Desempregado há um ano, o porteiro Enéias de Camargo Nogueira, de 53 anos, é uma das pessoas que recebem diariamente as marmitas produzidas pelo Mãos de Maria.
“Já pego há três meses e é isso que me ajuda a me manter nesses tempos”, afirmou.
Na mesma fila, Edmilson da Silva faz bicos em construção civil, mas também está desempregado. Ele pega três marmitas para dividir com a mãe, o pai e a irmã.
“Só o meu pai está trabalhando. E essa é uma grande ajuda, já que a gente está sem renda no momento”, afirmou.
A fundadora do Mãos de Maria aponta que as refeições são essenciais para melhorar a imunidade da população.
“Quando a pessoa fica sem alimento, ela fica muito mais vulnerável a doenças e também ao vírus, com a imunidade baixa. Acolhemos nessa crise todos que passam fome”, afirmou.
Ela afirmou que a partir desta sexta o mesmo trabalho também será feitos nos Estados do Pará, Pernambuco e no Distrito Federal.
Todos os dias, os chamados “presidentes de rua” retiram marmitas na cozinha central e levam para as famílias que acompanham. Cada um deles atende 50 residências.

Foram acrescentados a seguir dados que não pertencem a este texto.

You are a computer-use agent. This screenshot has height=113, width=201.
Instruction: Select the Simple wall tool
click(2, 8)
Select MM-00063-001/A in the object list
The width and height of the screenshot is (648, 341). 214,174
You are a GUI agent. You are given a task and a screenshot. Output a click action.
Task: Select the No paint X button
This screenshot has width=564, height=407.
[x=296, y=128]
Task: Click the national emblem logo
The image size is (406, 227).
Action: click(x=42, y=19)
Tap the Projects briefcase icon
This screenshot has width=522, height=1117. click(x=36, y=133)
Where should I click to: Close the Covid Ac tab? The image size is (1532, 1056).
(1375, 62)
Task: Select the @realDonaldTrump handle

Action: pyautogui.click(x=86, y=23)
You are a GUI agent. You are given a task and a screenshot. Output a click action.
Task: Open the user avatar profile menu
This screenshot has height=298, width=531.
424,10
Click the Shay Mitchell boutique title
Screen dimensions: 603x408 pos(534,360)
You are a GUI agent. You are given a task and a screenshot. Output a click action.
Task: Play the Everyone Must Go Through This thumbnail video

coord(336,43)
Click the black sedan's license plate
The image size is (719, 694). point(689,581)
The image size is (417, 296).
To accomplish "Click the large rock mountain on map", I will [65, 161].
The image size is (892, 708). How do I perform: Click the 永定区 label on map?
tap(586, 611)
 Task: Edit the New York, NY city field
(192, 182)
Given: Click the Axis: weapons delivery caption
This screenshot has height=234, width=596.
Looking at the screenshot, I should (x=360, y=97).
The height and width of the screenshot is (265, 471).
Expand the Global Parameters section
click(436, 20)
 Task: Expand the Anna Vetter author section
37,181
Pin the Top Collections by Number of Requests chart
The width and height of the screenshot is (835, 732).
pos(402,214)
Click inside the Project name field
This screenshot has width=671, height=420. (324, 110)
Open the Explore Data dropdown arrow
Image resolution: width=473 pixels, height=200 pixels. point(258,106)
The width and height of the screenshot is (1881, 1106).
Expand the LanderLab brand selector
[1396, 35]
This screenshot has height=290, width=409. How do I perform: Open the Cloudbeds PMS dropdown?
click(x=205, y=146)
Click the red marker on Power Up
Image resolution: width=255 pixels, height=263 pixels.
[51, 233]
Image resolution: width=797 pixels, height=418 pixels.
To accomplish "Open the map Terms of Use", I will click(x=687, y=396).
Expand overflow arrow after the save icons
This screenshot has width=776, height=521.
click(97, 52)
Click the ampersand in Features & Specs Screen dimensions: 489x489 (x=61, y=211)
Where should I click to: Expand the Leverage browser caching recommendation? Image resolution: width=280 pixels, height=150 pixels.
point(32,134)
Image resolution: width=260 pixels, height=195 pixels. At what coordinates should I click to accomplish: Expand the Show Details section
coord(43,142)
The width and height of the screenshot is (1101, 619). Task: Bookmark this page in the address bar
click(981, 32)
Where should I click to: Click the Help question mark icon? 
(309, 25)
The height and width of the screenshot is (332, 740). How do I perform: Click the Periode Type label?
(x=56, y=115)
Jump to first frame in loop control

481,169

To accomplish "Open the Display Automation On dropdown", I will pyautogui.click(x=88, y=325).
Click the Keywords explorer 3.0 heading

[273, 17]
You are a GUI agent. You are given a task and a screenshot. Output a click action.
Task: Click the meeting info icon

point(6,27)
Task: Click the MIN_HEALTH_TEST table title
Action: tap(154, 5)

O trabalho não impede a formação de filas na frente do local onde as marmitas são produzidas. Segundo Elizandra Cerqueira, as primeiras pessoas aparecem às 10h, mas as primeiras refeições são entregues apenas ao meio-dia.
“As pessoas entram em desespero por medo não conseguir comida. Mesmo a gente explicando, elas querem ficar ali e esperar mais de duas horas para garantir que vão ter o que comer”, disse a fundadora do programa.
Quem quiser, pode fazer doações através do site do G10 das favelas: www.g10favelas.org
Idosos recebem comida em casa
Mas nem todos têm condições de sair de casa para buscar comida. É o caso da Frida Braunstein Taranto, de 95 anos, uma das 700 pessoas atendidas diariamente pelo grupo beneficente israelita Ten Yad.
O filho caçula de Taranto morava com ela, mas foi vítima da covid-19 e morreu em julho, aos 29 anos. Viúva há 15 anos, ela vive sozinha e não sabe como seria caso tivesse de cozinhar.
“A comida que mandam é muito saborosa e saudável. Recebo em casa desde o começo da pandemia. Vem uma quantidade adequada para o almoço e um pote de sopa para o jantar, fora a sobremesa. Não tem como reclamar”, afirmou.
Às sextas, conta Taranto, o Ten Yad entrega não só a refeição do dia, mas também a de sábado e domingo — dias em que não há distribuição — congeladas.
O rabino Berel Weitman, vice diretor-executivo da Ten Yad, disse à BBC News Brasil que todos os dias dezenas de Kombis e carros de passeio fazem filas para pegar marmitas e entregá-las voluntariamente em todas as regiões da cidade.
“Nosso trabalho foi fundado em 1992 com um refeitório humilde, onde idosos e pessoas carentes almoçavam. Em 1994, passamos a levar a domicílio para pessoas acamadas e com dificuldades locomoção. Um trabalho que chamamos de “Meals on Wheels”, ou Refeições Sobre Rodas”, conta o rabino.
Em 2004, iniciou uma parceria com a prefeitura para atender idosos e pessoas com vulneráveis cadastradas no serviço social municipal. Desde o início da pandemia, o serviço foi adaptado e também passou a distribuir cestas básicas e kits de higiene pessoal.
Além do serviço, hoje já são distribuídas 100 refeições para os mais jovens no refeitório localizado no Bom Retiro. O grupo também administra as 1500 refeições oferecidas no Bom Prato do Glicério por R$ 1.
“Hoje estamos preocupados, com uma demanda crescente por comida. São mais e mais famílias pedindo, principalmente os idosos que não conseguem cozinhar. E precisamos de mais pessoas sagradas para nos ajudar”, afirmou o rabino Berel Weitman.
Quem tiver interesse em fazer doações, pode entrar em contato com o grupo pelo site (www.tenyad.org.br), fazer doações de alimentos, roupas para o bazar, se tornar sócio mensal ou até mesmo fazer doações pela nota fiscal paulista.
“Quero deixar uma frase da sabedoria judaica. A gente pensa que está ajudando um necessitado em situações como essa. Mas o necessitado faz muito mais pelo doador. Esse é um dos aprendizado que tivemos durante a pandemia e que não podemos perder: a solidariedade”.